ASSIGNED TASK: In the entries that follow, copy exactly each line from the first through the line with "Click the OK".

Collection entries

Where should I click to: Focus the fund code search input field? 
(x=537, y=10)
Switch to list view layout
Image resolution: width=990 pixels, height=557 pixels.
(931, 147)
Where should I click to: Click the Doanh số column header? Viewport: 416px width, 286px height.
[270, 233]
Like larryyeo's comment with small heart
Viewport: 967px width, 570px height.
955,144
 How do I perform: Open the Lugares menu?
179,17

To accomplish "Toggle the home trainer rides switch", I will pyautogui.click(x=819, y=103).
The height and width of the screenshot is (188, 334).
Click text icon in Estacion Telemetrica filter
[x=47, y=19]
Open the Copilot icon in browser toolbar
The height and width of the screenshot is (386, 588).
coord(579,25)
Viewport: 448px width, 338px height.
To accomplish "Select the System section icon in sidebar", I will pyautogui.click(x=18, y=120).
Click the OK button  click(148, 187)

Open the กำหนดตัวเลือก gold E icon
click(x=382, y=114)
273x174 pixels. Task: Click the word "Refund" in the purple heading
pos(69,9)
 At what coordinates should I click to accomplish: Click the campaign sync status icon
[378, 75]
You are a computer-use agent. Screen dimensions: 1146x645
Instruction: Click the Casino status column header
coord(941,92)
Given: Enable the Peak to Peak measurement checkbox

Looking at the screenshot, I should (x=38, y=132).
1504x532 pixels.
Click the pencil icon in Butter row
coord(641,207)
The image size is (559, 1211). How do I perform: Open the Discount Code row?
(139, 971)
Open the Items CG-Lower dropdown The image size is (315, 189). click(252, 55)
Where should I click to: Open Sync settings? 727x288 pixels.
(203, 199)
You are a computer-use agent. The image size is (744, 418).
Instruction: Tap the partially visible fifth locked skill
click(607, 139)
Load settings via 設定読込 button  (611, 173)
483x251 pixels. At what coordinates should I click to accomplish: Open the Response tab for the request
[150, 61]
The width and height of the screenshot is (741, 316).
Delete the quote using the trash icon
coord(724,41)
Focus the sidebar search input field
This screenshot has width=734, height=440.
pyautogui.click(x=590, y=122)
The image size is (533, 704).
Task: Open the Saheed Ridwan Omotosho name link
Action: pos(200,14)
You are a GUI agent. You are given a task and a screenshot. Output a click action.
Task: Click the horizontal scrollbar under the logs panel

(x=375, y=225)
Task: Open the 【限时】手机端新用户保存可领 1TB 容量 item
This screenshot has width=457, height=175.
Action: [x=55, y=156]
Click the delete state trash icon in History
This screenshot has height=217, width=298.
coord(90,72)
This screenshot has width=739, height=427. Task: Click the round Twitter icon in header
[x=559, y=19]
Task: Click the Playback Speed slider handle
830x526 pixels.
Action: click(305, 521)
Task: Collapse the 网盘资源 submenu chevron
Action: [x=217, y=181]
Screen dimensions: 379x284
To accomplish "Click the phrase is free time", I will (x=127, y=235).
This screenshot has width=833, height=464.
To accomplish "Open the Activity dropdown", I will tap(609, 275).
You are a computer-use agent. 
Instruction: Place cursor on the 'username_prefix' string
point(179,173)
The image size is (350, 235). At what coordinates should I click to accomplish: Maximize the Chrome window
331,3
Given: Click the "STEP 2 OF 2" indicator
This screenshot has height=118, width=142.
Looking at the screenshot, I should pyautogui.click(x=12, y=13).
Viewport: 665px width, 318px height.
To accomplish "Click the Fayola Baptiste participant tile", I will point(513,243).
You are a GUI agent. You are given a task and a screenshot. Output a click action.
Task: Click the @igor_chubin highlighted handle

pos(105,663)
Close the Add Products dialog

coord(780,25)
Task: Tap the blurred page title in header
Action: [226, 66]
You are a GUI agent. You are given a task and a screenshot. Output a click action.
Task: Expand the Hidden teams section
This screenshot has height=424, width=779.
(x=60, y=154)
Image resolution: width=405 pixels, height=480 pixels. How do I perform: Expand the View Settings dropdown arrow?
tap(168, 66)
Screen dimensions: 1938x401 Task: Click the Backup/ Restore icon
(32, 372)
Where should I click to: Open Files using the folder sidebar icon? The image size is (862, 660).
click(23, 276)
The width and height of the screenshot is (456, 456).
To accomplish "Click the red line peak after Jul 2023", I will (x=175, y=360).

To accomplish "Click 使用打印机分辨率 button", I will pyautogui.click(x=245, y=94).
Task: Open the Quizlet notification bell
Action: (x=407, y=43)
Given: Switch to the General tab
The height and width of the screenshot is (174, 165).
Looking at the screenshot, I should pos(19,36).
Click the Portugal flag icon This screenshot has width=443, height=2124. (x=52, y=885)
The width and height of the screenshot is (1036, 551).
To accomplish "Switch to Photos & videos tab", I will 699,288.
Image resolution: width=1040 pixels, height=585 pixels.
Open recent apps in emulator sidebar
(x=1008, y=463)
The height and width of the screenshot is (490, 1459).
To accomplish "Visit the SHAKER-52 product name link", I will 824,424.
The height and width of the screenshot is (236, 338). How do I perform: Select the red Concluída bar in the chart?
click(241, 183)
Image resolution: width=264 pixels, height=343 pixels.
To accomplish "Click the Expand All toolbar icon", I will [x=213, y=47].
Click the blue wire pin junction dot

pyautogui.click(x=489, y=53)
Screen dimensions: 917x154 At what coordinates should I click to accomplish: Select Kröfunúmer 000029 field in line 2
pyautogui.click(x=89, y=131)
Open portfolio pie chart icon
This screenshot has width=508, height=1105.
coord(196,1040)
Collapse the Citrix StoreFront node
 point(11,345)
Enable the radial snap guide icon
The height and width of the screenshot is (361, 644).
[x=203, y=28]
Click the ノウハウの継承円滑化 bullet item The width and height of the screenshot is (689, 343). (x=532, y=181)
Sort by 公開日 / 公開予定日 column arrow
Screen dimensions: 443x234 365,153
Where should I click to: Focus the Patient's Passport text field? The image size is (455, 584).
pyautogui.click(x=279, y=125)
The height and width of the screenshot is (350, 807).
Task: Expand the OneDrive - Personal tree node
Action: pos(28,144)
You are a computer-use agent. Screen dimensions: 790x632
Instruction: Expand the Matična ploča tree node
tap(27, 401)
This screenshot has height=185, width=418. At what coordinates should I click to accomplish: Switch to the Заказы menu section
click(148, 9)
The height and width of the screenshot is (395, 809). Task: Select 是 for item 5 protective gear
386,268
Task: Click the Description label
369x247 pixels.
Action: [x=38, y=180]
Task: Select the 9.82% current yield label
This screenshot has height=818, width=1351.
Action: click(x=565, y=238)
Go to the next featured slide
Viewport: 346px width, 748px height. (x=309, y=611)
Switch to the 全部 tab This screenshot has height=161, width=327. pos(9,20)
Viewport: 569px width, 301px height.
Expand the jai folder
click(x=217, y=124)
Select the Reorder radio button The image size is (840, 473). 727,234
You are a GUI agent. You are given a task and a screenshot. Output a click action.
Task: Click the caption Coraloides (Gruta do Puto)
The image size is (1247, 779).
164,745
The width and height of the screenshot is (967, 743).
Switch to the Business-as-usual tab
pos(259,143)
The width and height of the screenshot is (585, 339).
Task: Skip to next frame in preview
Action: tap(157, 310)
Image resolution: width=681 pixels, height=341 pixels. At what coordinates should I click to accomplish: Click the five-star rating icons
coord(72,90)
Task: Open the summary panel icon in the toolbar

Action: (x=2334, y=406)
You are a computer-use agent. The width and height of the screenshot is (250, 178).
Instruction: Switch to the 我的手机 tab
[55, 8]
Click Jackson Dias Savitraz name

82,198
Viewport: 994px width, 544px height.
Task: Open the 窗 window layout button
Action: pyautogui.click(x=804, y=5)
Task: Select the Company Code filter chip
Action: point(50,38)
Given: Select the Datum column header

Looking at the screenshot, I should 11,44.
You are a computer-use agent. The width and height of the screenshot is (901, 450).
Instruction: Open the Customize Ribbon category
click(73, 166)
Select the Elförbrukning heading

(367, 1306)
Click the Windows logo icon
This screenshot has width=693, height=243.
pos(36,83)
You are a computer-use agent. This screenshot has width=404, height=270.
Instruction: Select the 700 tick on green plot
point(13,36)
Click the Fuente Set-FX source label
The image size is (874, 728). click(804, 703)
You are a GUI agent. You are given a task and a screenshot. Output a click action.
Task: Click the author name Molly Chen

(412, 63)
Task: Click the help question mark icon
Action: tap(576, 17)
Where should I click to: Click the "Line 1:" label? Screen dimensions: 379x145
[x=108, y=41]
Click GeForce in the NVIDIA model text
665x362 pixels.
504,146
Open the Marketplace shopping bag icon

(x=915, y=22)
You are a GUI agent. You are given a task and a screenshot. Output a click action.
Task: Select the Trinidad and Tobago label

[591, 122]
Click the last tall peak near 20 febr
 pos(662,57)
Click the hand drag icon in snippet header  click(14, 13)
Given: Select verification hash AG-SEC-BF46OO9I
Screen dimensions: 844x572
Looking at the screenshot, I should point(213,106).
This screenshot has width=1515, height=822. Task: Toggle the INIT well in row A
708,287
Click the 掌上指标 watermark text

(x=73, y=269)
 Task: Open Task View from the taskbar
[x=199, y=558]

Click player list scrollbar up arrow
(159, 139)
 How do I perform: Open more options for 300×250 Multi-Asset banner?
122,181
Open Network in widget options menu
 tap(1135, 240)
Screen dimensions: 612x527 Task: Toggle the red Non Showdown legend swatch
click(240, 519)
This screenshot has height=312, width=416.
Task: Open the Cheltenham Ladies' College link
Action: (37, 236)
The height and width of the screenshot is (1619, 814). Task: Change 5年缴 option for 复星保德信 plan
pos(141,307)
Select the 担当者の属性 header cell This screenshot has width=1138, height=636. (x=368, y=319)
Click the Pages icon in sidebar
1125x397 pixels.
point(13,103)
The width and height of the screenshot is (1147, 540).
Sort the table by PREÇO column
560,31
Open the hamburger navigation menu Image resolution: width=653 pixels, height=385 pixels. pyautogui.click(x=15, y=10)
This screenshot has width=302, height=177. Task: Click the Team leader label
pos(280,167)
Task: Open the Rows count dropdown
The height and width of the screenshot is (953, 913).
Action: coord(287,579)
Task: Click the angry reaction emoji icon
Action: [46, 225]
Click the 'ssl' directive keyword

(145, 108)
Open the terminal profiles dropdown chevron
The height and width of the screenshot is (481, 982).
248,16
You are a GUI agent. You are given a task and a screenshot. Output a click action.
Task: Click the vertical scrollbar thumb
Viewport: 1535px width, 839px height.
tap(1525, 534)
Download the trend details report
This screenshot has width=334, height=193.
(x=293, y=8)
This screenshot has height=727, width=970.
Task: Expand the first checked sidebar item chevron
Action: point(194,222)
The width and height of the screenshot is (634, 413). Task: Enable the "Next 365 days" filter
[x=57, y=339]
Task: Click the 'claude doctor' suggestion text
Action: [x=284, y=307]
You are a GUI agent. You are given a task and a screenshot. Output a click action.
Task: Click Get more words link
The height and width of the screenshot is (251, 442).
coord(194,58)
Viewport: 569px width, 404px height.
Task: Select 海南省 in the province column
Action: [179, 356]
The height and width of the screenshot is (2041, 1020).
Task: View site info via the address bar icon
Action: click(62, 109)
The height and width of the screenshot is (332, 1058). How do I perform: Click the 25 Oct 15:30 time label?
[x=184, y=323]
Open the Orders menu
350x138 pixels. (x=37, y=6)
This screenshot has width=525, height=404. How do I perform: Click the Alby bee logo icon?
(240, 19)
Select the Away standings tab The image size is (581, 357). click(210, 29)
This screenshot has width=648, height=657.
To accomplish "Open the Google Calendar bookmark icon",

EXERCISE OUTPUT:
Where should I click to: Focus the fund code search input field? 
(x=537, y=10)
Switch to list view layout
Image resolution: width=990 pixels, height=557 pixels.
(931, 147)
Where should I click to: Click the Doanh số column header? Viewport: 416px width, 286px height.
[270, 233]
Like larryyeo's comment with small heart
Viewport: 967px width, 570px height.
955,144
 How do I perform: Open the Lugares menu?
179,17

To accomplish "Toggle the home trainer rides switch", I will pyautogui.click(x=819, y=103).
The height and width of the screenshot is (188, 334).
Click text icon in Estacion Telemetrica filter
[x=47, y=19]
Open the Copilot icon in browser toolbar
The height and width of the screenshot is (386, 588).
coord(579,25)
Viewport: 448px width, 338px height.
To accomplish "Select the System section icon in sidebar", I will pyautogui.click(x=18, y=120).
Click the OK button  click(148, 187)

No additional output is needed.